This article was originally published on ETFTrends.com.
One of the primary reasons emerging markets stocks and exchange traded funds are struggling this year is slumping Chinese shares. Some traders are forecasting more declines for Chinese equities, which could benefit the Direxion Daily FTSE China Bear 3X ETF (YANG) .
YANG looks to deliver triple the daily inverse returns of the FTSE China 50 Index (TXIN0UNU). Recently, the world's second-largest economy's latest gross domestic product numbers showed that economic growth slowed to 6.5% year-over-year in the third quarter, missing expectations of 6.6%.

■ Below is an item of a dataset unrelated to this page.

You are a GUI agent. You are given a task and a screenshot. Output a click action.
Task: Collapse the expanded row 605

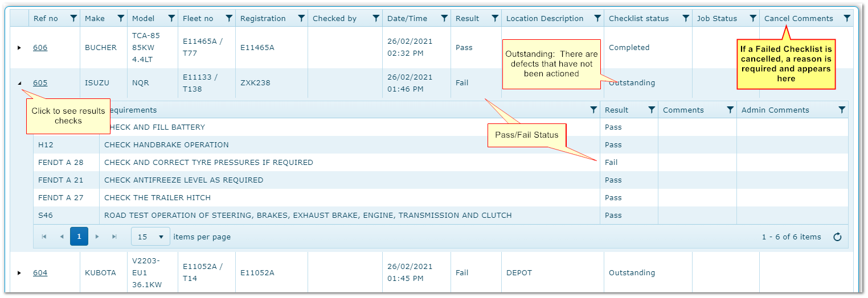(19, 83)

The jitters in the country’s markets could put China in a precarious position if trade wars persist with the United States, However, a white paper published by China last month revealed that the country can economically withstand the effects of a long, drawn-out trade war between the two economic superpowers, but it took extra measures for preparation when the Chinese central bank cut the amount of reserves held by banks.
Although it retreated Wednesday, YANG surged more than 26% in October.
Some traders are concerned about the growing divergence between U.S. and Chinese stocks.
“We have seen a lot of weakness recently, but the divergence that's been occurring between the S&P 500 and China is significant," Todd Gordon of TradingAnalysis.com said in an interview with CNBC. “And it actually goes back prior to this period of tariffs that are being applied.”
Some traders are taking contrarian views of Chinese stocks. YANG's bullish counterpart, the Direxion Daily FTSE China Bull 3X ETF (YINN) , is averaging daily inflows of $1.14 million over the past month, according to Direxion data. Over the same period, inflows to the bearish YANG are just over $91,000 per day.
“Despite a rough October, U.S. stocks have held up significantly better than their Chinese counterparts. In just this month alone, the large-cap Chinese stock-tracking ETF (FXI) has plunged 10 percent, amplifying the 'monster divergence' Gordon said has been occurring virtually all through 2018,” according to CNBC.